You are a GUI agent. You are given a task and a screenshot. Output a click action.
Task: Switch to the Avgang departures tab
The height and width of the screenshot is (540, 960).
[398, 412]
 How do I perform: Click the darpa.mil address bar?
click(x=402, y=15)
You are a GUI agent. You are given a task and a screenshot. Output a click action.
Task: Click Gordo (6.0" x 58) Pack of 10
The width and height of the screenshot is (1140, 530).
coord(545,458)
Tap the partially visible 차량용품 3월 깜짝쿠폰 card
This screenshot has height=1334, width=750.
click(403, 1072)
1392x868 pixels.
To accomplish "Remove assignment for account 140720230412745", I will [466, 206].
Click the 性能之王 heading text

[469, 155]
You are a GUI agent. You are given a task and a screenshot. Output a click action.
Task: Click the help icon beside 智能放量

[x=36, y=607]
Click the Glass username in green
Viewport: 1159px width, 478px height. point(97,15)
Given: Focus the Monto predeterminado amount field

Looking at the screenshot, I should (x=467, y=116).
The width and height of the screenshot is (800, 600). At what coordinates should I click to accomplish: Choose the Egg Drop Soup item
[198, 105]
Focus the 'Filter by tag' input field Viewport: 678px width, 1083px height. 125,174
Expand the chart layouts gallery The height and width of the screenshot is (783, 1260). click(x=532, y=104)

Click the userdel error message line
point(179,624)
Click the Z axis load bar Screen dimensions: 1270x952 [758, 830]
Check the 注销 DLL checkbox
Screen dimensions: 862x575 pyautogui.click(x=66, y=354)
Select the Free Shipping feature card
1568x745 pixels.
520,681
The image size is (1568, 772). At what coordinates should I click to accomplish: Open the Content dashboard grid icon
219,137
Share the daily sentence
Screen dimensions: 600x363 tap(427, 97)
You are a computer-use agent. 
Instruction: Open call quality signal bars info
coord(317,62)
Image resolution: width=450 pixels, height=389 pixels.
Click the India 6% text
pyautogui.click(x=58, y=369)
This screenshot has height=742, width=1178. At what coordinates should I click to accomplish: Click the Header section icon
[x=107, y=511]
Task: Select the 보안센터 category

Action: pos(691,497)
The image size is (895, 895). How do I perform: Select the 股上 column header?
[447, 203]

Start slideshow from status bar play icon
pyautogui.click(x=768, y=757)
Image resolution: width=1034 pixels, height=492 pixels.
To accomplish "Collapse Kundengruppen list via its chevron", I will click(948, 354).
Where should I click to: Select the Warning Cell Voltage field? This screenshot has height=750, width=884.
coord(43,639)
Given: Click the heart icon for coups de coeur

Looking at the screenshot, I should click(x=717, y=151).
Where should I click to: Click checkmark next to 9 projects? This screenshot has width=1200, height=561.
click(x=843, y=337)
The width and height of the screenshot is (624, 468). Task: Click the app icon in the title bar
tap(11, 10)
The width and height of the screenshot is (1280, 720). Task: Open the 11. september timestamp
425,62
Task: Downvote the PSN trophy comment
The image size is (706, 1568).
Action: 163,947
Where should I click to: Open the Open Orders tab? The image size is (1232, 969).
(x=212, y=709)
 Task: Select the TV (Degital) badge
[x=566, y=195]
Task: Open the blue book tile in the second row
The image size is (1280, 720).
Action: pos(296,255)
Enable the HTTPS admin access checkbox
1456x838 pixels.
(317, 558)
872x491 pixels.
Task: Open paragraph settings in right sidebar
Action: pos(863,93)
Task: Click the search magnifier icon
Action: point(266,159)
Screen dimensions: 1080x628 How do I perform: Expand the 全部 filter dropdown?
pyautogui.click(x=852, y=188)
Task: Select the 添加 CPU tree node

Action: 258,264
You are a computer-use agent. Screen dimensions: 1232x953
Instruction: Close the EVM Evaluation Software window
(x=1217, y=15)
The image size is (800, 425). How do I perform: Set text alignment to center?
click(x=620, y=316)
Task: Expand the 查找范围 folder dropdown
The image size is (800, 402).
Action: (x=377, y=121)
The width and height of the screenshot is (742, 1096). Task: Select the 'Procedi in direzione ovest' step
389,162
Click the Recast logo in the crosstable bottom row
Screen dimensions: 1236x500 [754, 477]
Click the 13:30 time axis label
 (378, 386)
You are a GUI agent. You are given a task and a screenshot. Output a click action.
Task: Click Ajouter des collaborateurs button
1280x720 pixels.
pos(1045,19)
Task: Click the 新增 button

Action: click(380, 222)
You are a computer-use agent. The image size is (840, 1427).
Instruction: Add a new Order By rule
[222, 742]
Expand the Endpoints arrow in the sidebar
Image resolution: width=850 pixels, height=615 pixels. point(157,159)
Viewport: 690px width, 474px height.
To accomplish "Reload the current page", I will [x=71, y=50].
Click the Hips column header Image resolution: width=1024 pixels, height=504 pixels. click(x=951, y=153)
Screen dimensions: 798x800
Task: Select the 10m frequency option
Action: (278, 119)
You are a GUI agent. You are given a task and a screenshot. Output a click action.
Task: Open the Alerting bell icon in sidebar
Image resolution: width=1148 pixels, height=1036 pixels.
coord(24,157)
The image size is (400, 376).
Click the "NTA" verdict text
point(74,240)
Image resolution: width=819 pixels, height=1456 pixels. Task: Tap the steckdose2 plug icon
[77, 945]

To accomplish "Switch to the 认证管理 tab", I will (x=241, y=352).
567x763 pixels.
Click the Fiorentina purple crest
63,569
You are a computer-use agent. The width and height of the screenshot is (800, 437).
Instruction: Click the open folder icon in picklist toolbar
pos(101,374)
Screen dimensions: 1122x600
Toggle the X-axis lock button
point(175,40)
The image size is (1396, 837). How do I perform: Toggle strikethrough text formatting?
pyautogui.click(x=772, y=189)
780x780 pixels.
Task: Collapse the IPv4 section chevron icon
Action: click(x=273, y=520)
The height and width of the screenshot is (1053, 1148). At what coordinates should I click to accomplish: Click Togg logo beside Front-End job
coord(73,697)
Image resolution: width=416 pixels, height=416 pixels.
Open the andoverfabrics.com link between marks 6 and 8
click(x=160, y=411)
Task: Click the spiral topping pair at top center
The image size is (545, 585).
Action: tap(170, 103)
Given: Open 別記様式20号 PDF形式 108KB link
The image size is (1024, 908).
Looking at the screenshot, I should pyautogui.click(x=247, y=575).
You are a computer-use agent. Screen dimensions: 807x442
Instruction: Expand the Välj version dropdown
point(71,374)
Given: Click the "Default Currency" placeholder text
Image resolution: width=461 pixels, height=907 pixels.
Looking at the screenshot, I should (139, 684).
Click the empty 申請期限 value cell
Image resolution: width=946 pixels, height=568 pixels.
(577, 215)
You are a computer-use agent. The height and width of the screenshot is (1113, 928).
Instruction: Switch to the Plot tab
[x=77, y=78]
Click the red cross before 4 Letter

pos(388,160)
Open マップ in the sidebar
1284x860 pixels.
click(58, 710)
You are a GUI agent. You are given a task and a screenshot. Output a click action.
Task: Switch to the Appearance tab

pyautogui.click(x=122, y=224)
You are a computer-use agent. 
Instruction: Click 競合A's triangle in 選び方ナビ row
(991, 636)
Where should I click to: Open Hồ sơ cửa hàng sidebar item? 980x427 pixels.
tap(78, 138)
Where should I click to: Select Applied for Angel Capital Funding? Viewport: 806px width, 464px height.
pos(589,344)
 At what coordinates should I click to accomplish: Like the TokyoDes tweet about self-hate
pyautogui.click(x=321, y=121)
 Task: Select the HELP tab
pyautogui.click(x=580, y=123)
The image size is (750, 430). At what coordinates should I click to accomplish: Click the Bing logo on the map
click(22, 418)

How to complete this task:
Return each line of the data above verbatim.

Written reply:
You are a GUI agent. You are given a task and a screenshot. Output a click action.
Task: Switch to the Avgang departures tab
The height and width of the screenshot is (540, 960).
[398, 412]
 How do I perform: Click the darpa.mil address bar?
click(x=402, y=15)
You are a GUI agent. You are given a task and a screenshot. Output a click action.
Task: Click Gordo (6.0" x 58) Pack of 10
The width and height of the screenshot is (1140, 530).
coord(545,458)
Tap the partially visible 차량용품 3월 깜짝쿠폰 card
This screenshot has height=1334, width=750.
click(403, 1072)
1392x868 pixels.
To accomplish "Remove assignment for account 140720230412745", I will [466, 206].
Click the 性能之王 heading text

[469, 155]
You are a GUI agent. You are given a task and a screenshot. Output a click action.
Task: Click the help icon beside 智能放量

[x=36, y=607]
Click the Glass username in green
Viewport: 1159px width, 478px height. point(97,15)
Given: Focus the Monto predeterminado amount field

Looking at the screenshot, I should (x=467, y=116).
The width and height of the screenshot is (800, 600). At what coordinates should I click to accomplish: Choose the Egg Drop Soup item
[198, 105]
Focus the 'Filter by tag' input field Viewport: 678px width, 1083px height. 125,174
Expand the chart layouts gallery The height and width of the screenshot is (783, 1260). click(x=532, y=104)

Click the userdel error message line
point(179,624)
Click the Z axis load bar Screen dimensions: 1270x952 [758, 830]
Check the 注销 DLL checkbox
Screen dimensions: 862x575 pyautogui.click(x=66, y=354)
Select the Free Shipping feature card
1568x745 pixels.
520,681
The image size is (1568, 772). At what coordinates should I click to accomplish: Open the Content dashboard grid icon
219,137
Share the daily sentence
Screen dimensions: 600x363 tap(427, 97)
You are a computer-use agent. 
Instruction: Open call quality signal bars info
coord(317,62)
Image resolution: width=450 pixels, height=389 pixels.
Click the India 6% text
pyautogui.click(x=58, y=369)
This screenshot has height=742, width=1178. At what coordinates should I click to accomplish: Click the Header section icon
[x=107, y=511]
Task: Select the 보안센터 category

Action: pos(691,497)
The image size is (895, 895). How do I perform: Select the 股上 column header?
[447, 203]

Start slideshow from status bar play icon
pyautogui.click(x=768, y=757)
Image resolution: width=1034 pixels, height=492 pixels.
To accomplish "Collapse Kundengruppen list via its chevron", I will click(948, 354).
Where should I click to: Select the Warning Cell Voltage field? This screenshot has height=750, width=884.
coord(43,639)
Given: Click the heart icon for coups de coeur

Looking at the screenshot, I should click(x=717, y=151).
Where should I click to: Click checkmark next to 9 projects? This screenshot has width=1200, height=561.
click(x=843, y=337)
The width and height of the screenshot is (624, 468). Task: Click the app icon in the title bar
tap(11, 10)
The width and height of the screenshot is (1280, 720). Task: Open the 11. september timestamp
425,62
Task: Downvote the PSN trophy comment
The image size is (706, 1568).
Action: 163,947
Where should I click to: Open the Open Orders tab? The image size is (1232, 969).
(x=212, y=709)
 Task: Select the TV (Degital) badge
[x=566, y=195]
Task: Open the blue book tile in the second row
The image size is (1280, 720).
Action: pos(296,255)
Enable the HTTPS admin access checkbox
1456x838 pixels.
(317, 558)
872x491 pixels.
Task: Open paragraph settings in right sidebar
Action: pos(863,93)
Task: Click the search magnifier icon
Action: point(266,159)
Screen dimensions: 1080x628 How do I perform: Expand the 全部 filter dropdown?
pyautogui.click(x=852, y=188)
Task: Select the 添加 CPU tree node

Action: 258,264
You are a computer-use agent. Screen dimensions: 1232x953
Instruction: Close the EVM Evaluation Software window
(x=1217, y=15)
The image size is (800, 425). How do I perform: Set text alignment to center?
click(x=620, y=316)
Task: Expand the 查找范围 folder dropdown
The image size is (800, 402).
Action: (x=377, y=121)
The width and height of the screenshot is (742, 1096). Task: Select the 'Procedi in direzione ovest' step
389,162
Click the Recast logo in the crosstable bottom row
Screen dimensions: 1236x500 [754, 477]
Click the 13:30 time axis label
 (378, 386)
You are a GUI agent. You are given a task and a screenshot. Output a click action.
Task: Click Ajouter des collaborateurs button
1280x720 pixels.
pos(1045,19)
Task: Click the 新增 button

Action: click(380, 222)
You are a computer-use agent. The image size is (840, 1427).
Instruction: Add a new Order By rule
[222, 742]
Expand the Endpoints arrow in the sidebar
Image resolution: width=850 pixels, height=615 pixels. point(157,159)
Viewport: 690px width, 474px height.
To accomplish "Reload the current page", I will [x=71, y=50].
Click the Hips column header Image resolution: width=1024 pixels, height=504 pixels. click(x=951, y=153)
Screen dimensions: 798x800
Task: Select the 10m frequency option
Action: (278, 119)
You are a GUI agent. You are given a task and a screenshot. Output a click action.
Task: Open the Alerting bell icon in sidebar
Image resolution: width=1148 pixels, height=1036 pixels.
coord(24,157)
The image size is (400, 376).
Click the "NTA" verdict text
point(74,240)
Image resolution: width=819 pixels, height=1456 pixels. Task: Tap the steckdose2 plug icon
[77, 945]

To accomplish "Switch to the 认证管理 tab", I will (x=241, y=352).
567x763 pixels.
Click the Fiorentina purple crest
63,569
You are a computer-use agent. The width and height of the screenshot is (800, 437).
Instruction: Click the open folder icon in picklist toolbar
pos(101,374)
Screen dimensions: 1122x600
Toggle the X-axis lock button
point(175,40)
The image size is (1396, 837). How do I perform: Toggle strikethrough text formatting?
pyautogui.click(x=772, y=189)
780x780 pixels.
Task: Collapse the IPv4 section chevron icon
Action: click(x=273, y=520)
The height and width of the screenshot is (1053, 1148). At what coordinates should I click to accomplish: Click Togg logo beside Front-End job
coord(73,697)
Image resolution: width=416 pixels, height=416 pixels.
Open the andoverfabrics.com link between marks 6 and 8
click(x=160, y=411)
Task: Click the spiral topping pair at top center
The image size is (545, 585).
Action: tap(170, 103)
Given: Open 別記様式20号 PDF形式 108KB link
The image size is (1024, 908).
Looking at the screenshot, I should pyautogui.click(x=247, y=575).
You are a computer-use agent. Screen dimensions: 807x442
Instruction: Expand the Välj version dropdown
point(71,374)
Given: Click the "Default Currency" placeholder text
Image resolution: width=461 pixels, height=907 pixels.
Looking at the screenshot, I should (139, 684).
Click the empty 申請期限 value cell
Image resolution: width=946 pixels, height=568 pixels.
(577, 215)
You are a computer-use agent. The height and width of the screenshot is (1113, 928).
Instruction: Switch to the Plot tab
[x=77, y=78]
Click the red cross before 4 Letter

pos(388,160)
Open マップ in the sidebar
1284x860 pixels.
click(58, 710)
You are a GUI agent. You are given a task and a screenshot. Output a click action.
Task: Switch to the Appearance tab

pyautogui.click(x=122, y=224)
You are a computer-use agent. 
Instruction: Click 競合A's triangle in 選び方ナビ row
(991, 636)
Where should I click to: Open Hồ sơ cửa hàng sidebar item? 980x427 pixels.
tap(78, 138)
Where should I click to: Select Applied for Angel Capital Funding? Viewport: 806px width, 464px height.
pos(589,344)
 At what coordinates should I click to accomplish: Like the TokyoDes tweet about self-hate
pyautogui.click(x=321, y=121)
 Task: Select the HELP tab
pyautogui.click(x=580, y=123)
The image size is (750, 430). At what coordinates should I click to accomplish: Click the Bing logo on the map
click(22, 418)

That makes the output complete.